### PROBLEM REQUIREMENTS
Count how many lines in the records below contain the string "agent", and reply with that number alone.

-------- DATA FOR THE TASK --------

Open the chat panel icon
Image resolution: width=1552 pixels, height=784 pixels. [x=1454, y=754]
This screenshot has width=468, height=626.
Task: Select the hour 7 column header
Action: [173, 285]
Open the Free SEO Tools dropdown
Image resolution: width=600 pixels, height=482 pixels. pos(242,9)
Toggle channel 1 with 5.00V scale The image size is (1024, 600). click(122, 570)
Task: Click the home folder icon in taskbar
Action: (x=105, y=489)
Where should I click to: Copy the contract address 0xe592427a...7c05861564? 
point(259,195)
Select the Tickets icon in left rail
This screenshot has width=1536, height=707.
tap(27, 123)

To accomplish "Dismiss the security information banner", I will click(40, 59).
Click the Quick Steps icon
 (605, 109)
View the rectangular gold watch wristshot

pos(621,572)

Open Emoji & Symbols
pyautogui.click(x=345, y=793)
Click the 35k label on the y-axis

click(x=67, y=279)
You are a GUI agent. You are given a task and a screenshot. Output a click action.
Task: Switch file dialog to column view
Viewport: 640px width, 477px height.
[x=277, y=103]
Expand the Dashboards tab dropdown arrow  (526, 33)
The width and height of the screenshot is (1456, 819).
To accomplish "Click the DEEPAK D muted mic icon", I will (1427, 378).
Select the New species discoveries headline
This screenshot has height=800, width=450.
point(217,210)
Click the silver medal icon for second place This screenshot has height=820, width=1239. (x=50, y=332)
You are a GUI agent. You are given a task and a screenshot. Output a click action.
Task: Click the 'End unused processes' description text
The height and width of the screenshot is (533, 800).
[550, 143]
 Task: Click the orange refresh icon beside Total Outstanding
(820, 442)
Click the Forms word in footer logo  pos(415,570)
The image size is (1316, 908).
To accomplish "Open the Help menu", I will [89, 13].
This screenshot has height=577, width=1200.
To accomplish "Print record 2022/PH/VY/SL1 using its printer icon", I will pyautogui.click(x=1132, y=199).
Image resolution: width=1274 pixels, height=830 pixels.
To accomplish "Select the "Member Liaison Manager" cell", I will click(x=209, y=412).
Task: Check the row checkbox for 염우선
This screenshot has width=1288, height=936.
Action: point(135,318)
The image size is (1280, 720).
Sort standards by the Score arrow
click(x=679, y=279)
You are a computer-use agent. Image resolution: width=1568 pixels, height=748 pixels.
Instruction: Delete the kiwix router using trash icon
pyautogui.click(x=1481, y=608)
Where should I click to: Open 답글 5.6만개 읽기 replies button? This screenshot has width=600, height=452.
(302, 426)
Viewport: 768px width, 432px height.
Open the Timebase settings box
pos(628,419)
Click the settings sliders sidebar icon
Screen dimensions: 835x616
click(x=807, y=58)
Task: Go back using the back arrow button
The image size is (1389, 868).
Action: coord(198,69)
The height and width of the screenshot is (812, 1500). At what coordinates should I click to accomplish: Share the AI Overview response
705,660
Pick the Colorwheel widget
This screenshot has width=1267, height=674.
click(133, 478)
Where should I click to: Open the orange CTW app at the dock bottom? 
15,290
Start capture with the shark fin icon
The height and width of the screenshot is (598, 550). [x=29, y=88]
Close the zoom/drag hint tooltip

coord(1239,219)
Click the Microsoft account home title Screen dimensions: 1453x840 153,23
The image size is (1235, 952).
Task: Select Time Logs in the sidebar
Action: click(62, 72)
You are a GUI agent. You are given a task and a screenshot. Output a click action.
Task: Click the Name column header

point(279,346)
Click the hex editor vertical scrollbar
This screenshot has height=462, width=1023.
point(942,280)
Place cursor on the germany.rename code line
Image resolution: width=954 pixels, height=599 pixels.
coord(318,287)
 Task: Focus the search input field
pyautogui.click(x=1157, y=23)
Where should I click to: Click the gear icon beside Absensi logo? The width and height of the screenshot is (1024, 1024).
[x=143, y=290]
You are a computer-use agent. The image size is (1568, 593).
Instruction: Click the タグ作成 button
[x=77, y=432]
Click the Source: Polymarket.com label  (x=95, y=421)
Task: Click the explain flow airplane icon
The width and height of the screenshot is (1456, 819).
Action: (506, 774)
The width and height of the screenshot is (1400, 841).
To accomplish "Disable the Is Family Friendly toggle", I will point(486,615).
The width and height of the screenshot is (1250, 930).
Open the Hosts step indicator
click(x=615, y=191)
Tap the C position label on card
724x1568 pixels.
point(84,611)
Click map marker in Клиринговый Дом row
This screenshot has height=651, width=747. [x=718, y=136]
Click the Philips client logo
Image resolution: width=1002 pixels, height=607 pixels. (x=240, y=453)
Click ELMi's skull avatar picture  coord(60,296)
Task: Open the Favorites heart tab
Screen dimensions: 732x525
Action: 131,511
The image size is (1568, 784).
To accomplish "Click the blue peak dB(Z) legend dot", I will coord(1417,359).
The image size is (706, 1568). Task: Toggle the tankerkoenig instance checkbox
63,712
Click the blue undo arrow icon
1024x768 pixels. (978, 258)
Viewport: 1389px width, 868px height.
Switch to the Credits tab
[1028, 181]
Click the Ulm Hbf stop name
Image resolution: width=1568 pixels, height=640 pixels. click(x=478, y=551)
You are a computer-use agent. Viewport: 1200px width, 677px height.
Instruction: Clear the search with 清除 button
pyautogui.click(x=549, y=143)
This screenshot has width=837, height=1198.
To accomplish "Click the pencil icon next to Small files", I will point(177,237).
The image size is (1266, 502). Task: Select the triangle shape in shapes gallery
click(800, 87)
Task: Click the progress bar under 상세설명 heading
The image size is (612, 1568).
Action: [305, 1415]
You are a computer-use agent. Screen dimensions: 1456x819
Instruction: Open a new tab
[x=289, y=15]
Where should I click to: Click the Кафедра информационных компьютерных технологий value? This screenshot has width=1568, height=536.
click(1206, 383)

--------

### RESULT FOR THIS EXERCISE
7